When you want to, and when you feel like coming out of that—and it may take years, it took me years—then a bra-fitting might be a really cool celebration activity for you to throw off the old, and bring in the new. Courtney, why is the bra the most important thing women wear?
Courtney: It does a really hard job. It holds up your bosoms all day long. That’s why they’re so important, because you’re more put-together, your clothes will look better, you can feel more confident, and comfortable doing the things you want to do.
I have a lot of women, who come into my shop, that want to be active. They want to exercise, they want to work on their fitness and their health, but they don’t feel comfortable doing so, because their breast size makes it so that they feel really uncomfortable exercising. They feel like their boobs are flapping in the air, or they’re in the way.
Getting a sports bra that fits them, that can make it so that they can feel comfortable exercising, is life-changing. It really can change women’s lives. That’s why my slogan, on my website, is “I am changing lives on bra-fitting at a time,” because it gives you both the courage, the freedom, and the confidence to do what they want to do in their life.
If You Try To Compete With Porn, You’ll Always Lose
Anne: I think our audience probably has, depending on the woman, depending on the situation, has a lot of issues with bras too, because their husbands are sex addicts, and pornography users, right. When you compare yourself to porn, you’re always going to lose. There’s no way to win.
Porn is women who are staged, who are likely on drugs, who are being exploited. Having these parts of our body be something that our husband wants to use is such a difficult thing. This bra-fitting for me was a way to take my body back, to give it back to myself, and to take care of myself, rather than this is part of my body that is for someone else, or for some other use.

(Dataset entries)

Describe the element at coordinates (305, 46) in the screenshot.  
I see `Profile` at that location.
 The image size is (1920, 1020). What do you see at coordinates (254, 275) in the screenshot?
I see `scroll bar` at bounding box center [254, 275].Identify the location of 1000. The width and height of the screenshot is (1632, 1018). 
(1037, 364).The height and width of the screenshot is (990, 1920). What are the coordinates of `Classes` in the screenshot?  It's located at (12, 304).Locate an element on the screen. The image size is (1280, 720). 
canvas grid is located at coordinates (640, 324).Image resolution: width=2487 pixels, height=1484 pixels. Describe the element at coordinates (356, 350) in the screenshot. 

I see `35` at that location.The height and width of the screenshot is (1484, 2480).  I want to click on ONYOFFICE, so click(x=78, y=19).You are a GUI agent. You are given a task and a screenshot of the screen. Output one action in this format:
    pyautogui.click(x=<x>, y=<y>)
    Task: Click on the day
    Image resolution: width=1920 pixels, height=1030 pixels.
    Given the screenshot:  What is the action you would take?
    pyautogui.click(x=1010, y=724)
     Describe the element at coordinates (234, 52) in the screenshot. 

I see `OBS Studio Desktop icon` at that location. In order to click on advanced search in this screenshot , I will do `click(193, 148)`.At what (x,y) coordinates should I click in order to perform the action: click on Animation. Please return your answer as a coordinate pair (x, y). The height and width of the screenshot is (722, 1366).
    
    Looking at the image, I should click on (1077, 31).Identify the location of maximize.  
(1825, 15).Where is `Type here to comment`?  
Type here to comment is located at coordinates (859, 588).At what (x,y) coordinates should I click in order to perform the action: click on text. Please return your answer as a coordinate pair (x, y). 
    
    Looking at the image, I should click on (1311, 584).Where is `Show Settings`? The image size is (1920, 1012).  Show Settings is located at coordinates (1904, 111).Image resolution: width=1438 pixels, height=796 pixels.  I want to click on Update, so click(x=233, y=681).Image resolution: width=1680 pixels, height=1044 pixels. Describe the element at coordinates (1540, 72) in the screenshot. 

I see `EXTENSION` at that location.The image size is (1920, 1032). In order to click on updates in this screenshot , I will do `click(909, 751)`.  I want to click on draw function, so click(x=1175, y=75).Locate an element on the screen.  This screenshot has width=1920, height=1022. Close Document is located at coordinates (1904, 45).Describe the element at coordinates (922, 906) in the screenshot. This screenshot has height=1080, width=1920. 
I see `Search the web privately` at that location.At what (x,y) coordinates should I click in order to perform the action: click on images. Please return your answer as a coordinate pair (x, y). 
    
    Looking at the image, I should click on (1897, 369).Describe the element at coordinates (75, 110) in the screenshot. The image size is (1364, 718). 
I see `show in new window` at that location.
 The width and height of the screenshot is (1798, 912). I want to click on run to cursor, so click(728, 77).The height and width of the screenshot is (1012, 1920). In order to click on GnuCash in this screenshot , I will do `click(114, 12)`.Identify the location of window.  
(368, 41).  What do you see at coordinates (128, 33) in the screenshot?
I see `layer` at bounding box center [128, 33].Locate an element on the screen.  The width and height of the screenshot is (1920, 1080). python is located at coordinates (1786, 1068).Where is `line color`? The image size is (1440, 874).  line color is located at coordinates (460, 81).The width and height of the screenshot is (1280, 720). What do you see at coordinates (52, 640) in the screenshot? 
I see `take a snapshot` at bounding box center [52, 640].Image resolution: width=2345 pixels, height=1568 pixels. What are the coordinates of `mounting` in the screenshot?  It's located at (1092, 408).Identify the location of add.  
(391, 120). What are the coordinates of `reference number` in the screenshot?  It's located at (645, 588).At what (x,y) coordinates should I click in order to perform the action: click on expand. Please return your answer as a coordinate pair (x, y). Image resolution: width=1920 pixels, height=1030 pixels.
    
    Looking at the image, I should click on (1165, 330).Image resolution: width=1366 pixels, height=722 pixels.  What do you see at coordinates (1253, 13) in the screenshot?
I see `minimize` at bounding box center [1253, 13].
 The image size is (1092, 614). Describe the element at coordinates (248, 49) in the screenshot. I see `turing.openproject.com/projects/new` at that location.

**What you will do**
In the bra-fitting conversation, list the three things Courtney says a bra-fitting gives a woman, in the sentence that explains her slogan.

**Answer for this exercise**
Courage, freedom, and confidence.